In the days following, Devon cannot stop thinking about his interaction with Ryan. He feels shocked that a healthcare professional working in an acute care setting could hold such a misinformed and negative view about vaccines, especially after all that has happened with COVID. Finally, after a few days of considering his role as a healthcare provider, and professional obligation to share evidenced-based information, Devon decides to take action. Devon goes on his personal Facebook account to post about the incident. His current privacy settings ensure that his status can only be viewed by those on his Friend List. He shares the following exposition about the importance of vaccines:

Revised facebook.png

The post immediately receives several “likes,” as well as “angry” and “sad” reactions from healthcare providers and non-experts on Devon’s Friend List. Many also begin to add comments to the post. Some comments merely express shock (many “wows,” and “I can’t believe this!”), while others make more inflammatory statements (including “what an idiot,” and “this physiotherapist should be fired!”).

Devon feels immediate vindication at the swift response to his post. One of the commenters, Devon's former UBC Pharmacy classmate, Stephanie, shares it on her own Facebook page. Devon believes that it is his responsibility to call out such beliefs as Ryan's, and feels pleased that Stephanie is helping to spread the word. Devon deletes all of the inflammatory comments made on his own page beneath the post.

A Facebook friend of Stephanie named Ali - who happens to be a personal friend of Ryan's - sees the post on Stephanie's Facebook page. Ali is curious about where the incident took place, and decides to look up Devon on LinkedIn to see where he works.

Ali sees that Devon works at GCH. Knowing that Ryan is a physiotherapist at GCH, he sends the post to Ryan on Facebook Messenger along with the following message: “Is this about you, LOL?”

Realizing that the post is about him, Ryan immediately feels angry and defensive both at Devon, for sharing the experience online, and at the inflammatory statements directed at him made by the commenters on Stephanie's profile.

The next day at work, Ryan displays cold, and passive aggressive behaviour towards Devon throughout the day, making comments like “I better not say anything or it might end up online.”

Devon suspects that Ryan has seen his Facebook post. However, Devon is adamant that it is his duty to advocate for public health, and is pleased that Ryan was “put on blast” for his views online. He decides not to discuss the issue with Ryan.

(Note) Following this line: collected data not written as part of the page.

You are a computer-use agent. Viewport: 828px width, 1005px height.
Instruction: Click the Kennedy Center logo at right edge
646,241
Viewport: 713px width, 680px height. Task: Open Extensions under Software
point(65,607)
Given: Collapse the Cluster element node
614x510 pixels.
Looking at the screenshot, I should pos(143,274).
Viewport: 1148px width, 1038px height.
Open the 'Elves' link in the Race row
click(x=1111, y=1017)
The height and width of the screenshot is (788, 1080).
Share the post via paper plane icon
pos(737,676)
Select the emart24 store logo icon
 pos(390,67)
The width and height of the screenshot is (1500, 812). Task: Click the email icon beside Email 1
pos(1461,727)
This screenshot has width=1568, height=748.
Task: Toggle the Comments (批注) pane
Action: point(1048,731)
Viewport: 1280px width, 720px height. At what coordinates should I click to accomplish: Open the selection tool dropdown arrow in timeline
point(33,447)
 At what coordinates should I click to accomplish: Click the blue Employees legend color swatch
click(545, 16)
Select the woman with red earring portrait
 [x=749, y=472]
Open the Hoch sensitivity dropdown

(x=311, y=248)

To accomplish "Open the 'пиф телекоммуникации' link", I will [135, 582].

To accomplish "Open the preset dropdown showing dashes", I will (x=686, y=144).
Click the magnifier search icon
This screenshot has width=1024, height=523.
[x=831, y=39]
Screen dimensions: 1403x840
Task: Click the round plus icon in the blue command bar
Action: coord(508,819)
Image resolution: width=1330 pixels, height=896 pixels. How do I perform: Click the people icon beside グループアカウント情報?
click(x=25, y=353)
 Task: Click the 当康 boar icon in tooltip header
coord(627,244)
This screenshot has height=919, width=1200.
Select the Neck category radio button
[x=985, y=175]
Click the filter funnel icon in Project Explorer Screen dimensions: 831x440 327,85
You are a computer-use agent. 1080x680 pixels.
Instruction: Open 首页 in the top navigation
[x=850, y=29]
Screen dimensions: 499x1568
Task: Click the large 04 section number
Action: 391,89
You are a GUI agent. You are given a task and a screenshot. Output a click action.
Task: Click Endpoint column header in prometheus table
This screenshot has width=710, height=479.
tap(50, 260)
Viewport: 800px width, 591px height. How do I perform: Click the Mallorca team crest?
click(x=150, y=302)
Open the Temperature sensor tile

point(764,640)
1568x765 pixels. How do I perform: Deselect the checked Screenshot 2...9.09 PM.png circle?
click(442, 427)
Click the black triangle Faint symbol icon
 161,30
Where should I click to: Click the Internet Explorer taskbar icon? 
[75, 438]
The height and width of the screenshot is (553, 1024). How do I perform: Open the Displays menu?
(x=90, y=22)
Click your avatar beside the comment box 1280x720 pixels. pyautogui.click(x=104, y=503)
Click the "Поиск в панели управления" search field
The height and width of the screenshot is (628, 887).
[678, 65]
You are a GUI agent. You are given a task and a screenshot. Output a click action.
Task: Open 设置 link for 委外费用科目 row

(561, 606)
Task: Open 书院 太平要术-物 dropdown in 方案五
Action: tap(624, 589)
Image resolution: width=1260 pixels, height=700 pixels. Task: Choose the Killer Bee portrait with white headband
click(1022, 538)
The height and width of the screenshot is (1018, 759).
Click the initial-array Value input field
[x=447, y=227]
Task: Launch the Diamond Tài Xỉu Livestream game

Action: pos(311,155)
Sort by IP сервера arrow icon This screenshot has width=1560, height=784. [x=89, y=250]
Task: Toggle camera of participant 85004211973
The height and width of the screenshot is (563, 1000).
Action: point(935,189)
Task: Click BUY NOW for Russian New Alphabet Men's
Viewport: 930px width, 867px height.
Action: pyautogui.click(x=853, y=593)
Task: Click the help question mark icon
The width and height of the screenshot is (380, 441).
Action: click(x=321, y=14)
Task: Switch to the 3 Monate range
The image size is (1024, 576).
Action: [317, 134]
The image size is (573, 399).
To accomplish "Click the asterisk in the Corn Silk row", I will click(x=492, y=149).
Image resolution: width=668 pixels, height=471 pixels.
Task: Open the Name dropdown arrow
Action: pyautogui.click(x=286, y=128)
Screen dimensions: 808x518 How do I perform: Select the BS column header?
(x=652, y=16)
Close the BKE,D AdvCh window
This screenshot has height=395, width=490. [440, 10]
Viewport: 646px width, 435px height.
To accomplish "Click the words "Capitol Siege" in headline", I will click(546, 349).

Devon begins to question what might happen to him as a result of his conflict with Ryan. In particular, he is worried that the standoffishness between them will happen every time they work together, and how this tension may impact his reputation at GCH.

Discussion Questions

  1. How might collegiality extend to online spaces? Is this covered under the “Duty to Report” or does this fall under each professional’s moral decision-making framework? List some potential parameters that could be used to guide direct, and in-direct, interactions with colleagues and classmates online.
  2. In what ways have online discussion boards impacted professional communities? What opportunities and/or consequences do these discussion boards present, particularly in regards to representing the profession?
  3. How might a pharmacist’s role as a public health advocate extend to online spaces? Should there be limits to this advocacy?